Polisario : Le nouveau visage du terrorisme transfrontalier

La menace n’est plus lointaine. Elle n’est plus hypothétique. Elle est aux portes de l’Europe, infiltrée, insidieuse, masquée sous les habits du pacifisme humanitaire, et elle porte un nom : le Polisario. Ce mouvement séparatiste, jadis relégué au statut de dossier régional enfermé dans les sables brûlants du Sahara, opère aujourd’hui sa métamorphose la plus inquiétante. Nourri par la complaisance idéologique de certaines capitales européennes, armé par une Algérie obsédée par l’illusion d’un leadership continental, et désormais immergé dans les réseaux djihadistes du Sahel, le Polisario se positionne comme l’un des catalyseurs majeurs de la déstabilisation de l’Afrique de l’Ouest – et, par ricochet, de la sécurité de l’Europe.
L’alerte est venue cette fois-ci, d’Italie, par le média ATLANTICO, relayée dans un article percutant intitulé « Alerte au Sahel : le risque d’un sanctuaire djihadiste hors de contrôle aux portes de l’Europe ». Le constat est glaçant : les liens avérés entre le Polisario et les réseaux djihadistes ne sont plus des spéculations. Ils sont documentés, suivis, observés. Ils se traduisent concrètement par l’implication de membres du front Polisario dans les rangs d’Al-Qaïda au Maghreb islamique (AQMI), de l’État islamique au Grand Sahara (EIGS), et dans les trafics d’armes, d’êtres humains et de stupéfiants qui financent ces hydres terroristes. Le plus grave, c’est que cette infiltration n’est pas une dérive marginale, mais une stratégie. Le Polisario, abandonné par la majorité des pays du monde dans sa quête d’indépendance chimérique, s’est reconverti. Il est passé de l’idéologie à la délinquance, puis du soi-disant nationalisme armé au militantisme djihadiste. Dans les camps de Tindouf, zone de non-droit opaque et impénétrable du droit international situé en territoire algérien, s’entraîne désormais une nouvelle génération de combattants déterritorialisés, endoctrinés, désespérés – donc mobilisables.
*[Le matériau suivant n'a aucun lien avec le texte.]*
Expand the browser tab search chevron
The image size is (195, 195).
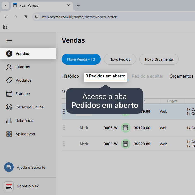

Le programme dit des « ambassadeurs de la paix », piloté depuis l’Italie et financé par Alger, en est une démonstration terrifiante. Sous couvert d’action humanitaire inspirée du programme espagnol « Vacances en paix », cette initiative prétend extraire des enfants sahraouis des camps pour leur offrir un répit estival en Europe. La réalité est tout autre. Ces programmes ont été détournés, instrumentalisés. Selon les services de renseignement espagnols, plusieurs anciens bénéficiaires de « Vacances en paix » ont été identifiés parmi les rangs d’organisations terroristes opérant au Sahel. Ces jeunes, élevés dans des familles espagnoles, devenus bilingues, parfaitement intégrés culturellement, sont aujourd’hui au sommet de la hiérarchie terroriste. Leur profil inquiète les services de sécurité : invisibles, mobiles, efficaces, capables de communiquer avec les diasporas sans éveiller le moindre soupçon. Ils incarnent le terrorisme moderne : celui qui ne porte plus de barbe ni de kalachnikov, mais qui sait utiliser un passeport européen et un langage fluide pour frapper au cœur.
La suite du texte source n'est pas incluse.